My body recoiled in horror. I could not breathe. I had seen these horrible things before. Heads severed and roasted, bodies stripped of skin. I had seen them, but I didn’t want to remember. [200] My mind hurtled backward regardless: Nico, Robert … the bloodbath of Antioch. I turned away.

“Go ahead, ask Arnaud.” The mayor smirked. “Maybe he will answer your questions, duchess.”

We stood in horror.

“Arnaud was born here and always called it his home. He was the bravest man any of us knew, a knight at the court of Toulouse. Yet they carved him up like a pig. They cut out his wife’s womb, looking for some treasure. ‘Stolen from God,’ they said. He had just returned from fighting abroad.”

“From fighting where?” Gilles, the captain, asked.

I knew. I had seen such horror before. I knew, but I could not answer.

“The Crusade,” the mayor spat.

Chapter 65

I WALKED FROM THE HUT and tried to clear the repulsive sights from my mind. I had seen it all before. Men and women hung and flayed, body parts scattered as if the murders meant nothing at all.

Civetot. Antioch. The Crusade

These riders in the dead of night who wore no colors and would not show their faces. The towns burned, savagery. Were these acts Baldwin ’s? Norcross was dead. Could his men still be running free, terrorizing villages? What precious treasure did they seek?

Put it together, I told myself. What does the puzzle signify? Why can’t I solve it?

The Crusade… Suddenly it resonated everywhere. Arnaud had just returned from there. Adhémar too, whose horrible death I had heard of at Baldwin ’s court. Their villages were ransacked and destroyed-just like my inn.

Dread shot down my spine. These faceless riders who killed with the savagery of Turks… Were they the same ones who murdered my wife and child?

Cold, clammy sweat clung to my back. It all began to fit.

The killers wore no crest or markings, only a black cross.

No one knew where they came from or what they sought. [202] Then I remembered something.

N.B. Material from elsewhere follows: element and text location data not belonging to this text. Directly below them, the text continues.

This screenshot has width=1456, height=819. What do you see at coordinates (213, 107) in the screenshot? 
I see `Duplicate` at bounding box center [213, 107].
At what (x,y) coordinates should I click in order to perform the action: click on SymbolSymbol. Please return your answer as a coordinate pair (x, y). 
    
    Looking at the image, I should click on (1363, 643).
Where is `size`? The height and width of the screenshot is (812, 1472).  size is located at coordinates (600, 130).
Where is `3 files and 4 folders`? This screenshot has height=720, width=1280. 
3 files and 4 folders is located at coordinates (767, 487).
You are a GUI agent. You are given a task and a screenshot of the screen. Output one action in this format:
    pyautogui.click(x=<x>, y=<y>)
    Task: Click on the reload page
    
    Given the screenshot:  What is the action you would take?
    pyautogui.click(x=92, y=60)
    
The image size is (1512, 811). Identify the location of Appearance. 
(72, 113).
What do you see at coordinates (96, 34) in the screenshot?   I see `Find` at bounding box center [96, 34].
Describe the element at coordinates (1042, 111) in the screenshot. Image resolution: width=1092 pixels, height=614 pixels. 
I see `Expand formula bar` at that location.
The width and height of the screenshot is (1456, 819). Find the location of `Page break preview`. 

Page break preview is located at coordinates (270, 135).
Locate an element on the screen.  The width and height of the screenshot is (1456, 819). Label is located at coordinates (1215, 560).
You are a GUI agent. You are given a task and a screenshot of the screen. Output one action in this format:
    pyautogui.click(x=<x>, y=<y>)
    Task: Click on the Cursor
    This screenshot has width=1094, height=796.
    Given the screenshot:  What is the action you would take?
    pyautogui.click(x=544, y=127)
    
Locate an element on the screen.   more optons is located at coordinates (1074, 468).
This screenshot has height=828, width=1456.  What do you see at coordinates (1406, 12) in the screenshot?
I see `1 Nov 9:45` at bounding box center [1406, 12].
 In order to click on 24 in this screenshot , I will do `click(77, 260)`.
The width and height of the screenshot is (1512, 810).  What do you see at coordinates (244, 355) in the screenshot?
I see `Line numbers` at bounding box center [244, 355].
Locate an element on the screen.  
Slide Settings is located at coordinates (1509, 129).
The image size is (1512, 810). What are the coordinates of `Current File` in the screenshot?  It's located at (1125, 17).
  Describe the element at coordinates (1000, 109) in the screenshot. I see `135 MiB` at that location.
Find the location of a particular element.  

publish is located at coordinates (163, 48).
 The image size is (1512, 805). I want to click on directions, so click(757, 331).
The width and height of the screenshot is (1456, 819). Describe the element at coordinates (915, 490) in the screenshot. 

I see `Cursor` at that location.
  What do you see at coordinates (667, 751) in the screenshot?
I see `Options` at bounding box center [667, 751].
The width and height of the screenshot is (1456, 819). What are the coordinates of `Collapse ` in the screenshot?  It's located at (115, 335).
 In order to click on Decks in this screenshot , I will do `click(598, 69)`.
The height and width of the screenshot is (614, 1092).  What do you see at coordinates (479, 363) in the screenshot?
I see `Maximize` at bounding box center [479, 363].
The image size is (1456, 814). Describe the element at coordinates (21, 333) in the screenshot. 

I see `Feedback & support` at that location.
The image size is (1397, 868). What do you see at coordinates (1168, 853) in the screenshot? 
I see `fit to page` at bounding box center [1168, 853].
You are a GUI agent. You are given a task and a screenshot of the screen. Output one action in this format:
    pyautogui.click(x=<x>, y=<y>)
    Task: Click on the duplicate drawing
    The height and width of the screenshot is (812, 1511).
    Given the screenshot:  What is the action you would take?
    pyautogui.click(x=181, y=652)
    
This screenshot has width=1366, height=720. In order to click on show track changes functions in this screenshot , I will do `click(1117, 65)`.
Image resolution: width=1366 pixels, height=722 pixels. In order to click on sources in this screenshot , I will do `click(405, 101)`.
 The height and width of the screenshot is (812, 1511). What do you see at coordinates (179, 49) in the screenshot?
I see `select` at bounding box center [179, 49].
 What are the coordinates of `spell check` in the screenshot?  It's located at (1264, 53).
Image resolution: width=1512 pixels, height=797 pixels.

Matthew had said it was as if it were my home, our inn only, that the bastards were interested in.

What did they want with me?

During the long ride back, I kept to myself. I racked my brain. What did I have that could connect me with these killings? I had tucked a few worthless baubles into my pouch. The old scabbard with the writing I’d found in the mountains? The cross I had pilfered from the church in Antioch? It didn’t make sense!

I watched Anne riding just ahead. Her face was tight and somber, as if she wrestled with some inner turmoil. Something wasn’t right.